» WHAT IS NEEDED
Once the line containing "This screenshot has height=996, width=702." is found in the data below, output that line and every line after it through the last, unchanged and with nothing else.

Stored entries
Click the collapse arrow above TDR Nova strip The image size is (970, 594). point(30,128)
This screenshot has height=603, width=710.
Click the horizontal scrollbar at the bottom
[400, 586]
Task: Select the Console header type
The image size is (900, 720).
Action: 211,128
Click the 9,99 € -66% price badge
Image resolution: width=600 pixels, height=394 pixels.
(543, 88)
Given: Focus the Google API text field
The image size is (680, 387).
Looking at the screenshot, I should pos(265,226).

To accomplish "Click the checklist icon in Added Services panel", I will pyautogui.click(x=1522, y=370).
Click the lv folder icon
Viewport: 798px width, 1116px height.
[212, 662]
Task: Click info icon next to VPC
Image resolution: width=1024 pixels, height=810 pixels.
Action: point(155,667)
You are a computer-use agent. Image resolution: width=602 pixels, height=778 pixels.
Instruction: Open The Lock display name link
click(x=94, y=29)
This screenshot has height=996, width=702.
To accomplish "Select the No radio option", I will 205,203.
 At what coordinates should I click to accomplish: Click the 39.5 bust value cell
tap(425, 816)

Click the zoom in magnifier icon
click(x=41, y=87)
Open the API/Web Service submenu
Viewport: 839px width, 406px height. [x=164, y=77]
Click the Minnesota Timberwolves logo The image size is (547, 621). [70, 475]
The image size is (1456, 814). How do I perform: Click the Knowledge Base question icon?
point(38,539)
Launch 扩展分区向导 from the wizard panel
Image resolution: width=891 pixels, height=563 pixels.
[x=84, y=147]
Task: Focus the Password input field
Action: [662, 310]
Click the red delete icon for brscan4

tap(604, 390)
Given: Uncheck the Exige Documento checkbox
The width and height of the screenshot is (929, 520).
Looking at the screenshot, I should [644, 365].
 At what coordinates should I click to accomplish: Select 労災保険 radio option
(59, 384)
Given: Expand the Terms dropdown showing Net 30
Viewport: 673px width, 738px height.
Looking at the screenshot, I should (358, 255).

» RESULT
This screenshot has height=996, width=702.
To accomplish "Select the No radio option", I will 205,203.
 At what coordinates should I click to accomplish: Click the 39.5 bust value cell
tap(425, 816)

Click the zoom in magnifier icon
click(x=41, y=87)
Open the API/Web Service submenu
Viewport: 839px width, 406px height. [x=164, y=77]
Click the Minnesota Timberwolves logo The image size is (547, 621). [70, 475]
The image size is (1456, 814). How do I perform: Click the Knowledge Base question icon?
point(38,539)
Launch 扩展分区向导 from the wizard panel
Image resolution: width=891 pixels, height=563 pixels.
[x=84, y=147]
Task: Focus the Password input field
Action: [662, 310]
Click the red delete icon for brscan4

tap(604, 390)
Given: Uncheck the Exige Documento checkbox
The width and height of the screenshot is (929, 520).
Looking at the screenshot, I should [644, 365].
 At what coordinates should I click to accomplish: Select 労災保険 radio option
(59, 384)
Given: Expand the Terms dropdown showing Net 30
Viewport: 673px width, 738px height.
Looking at the screenshot, I should (358, 255).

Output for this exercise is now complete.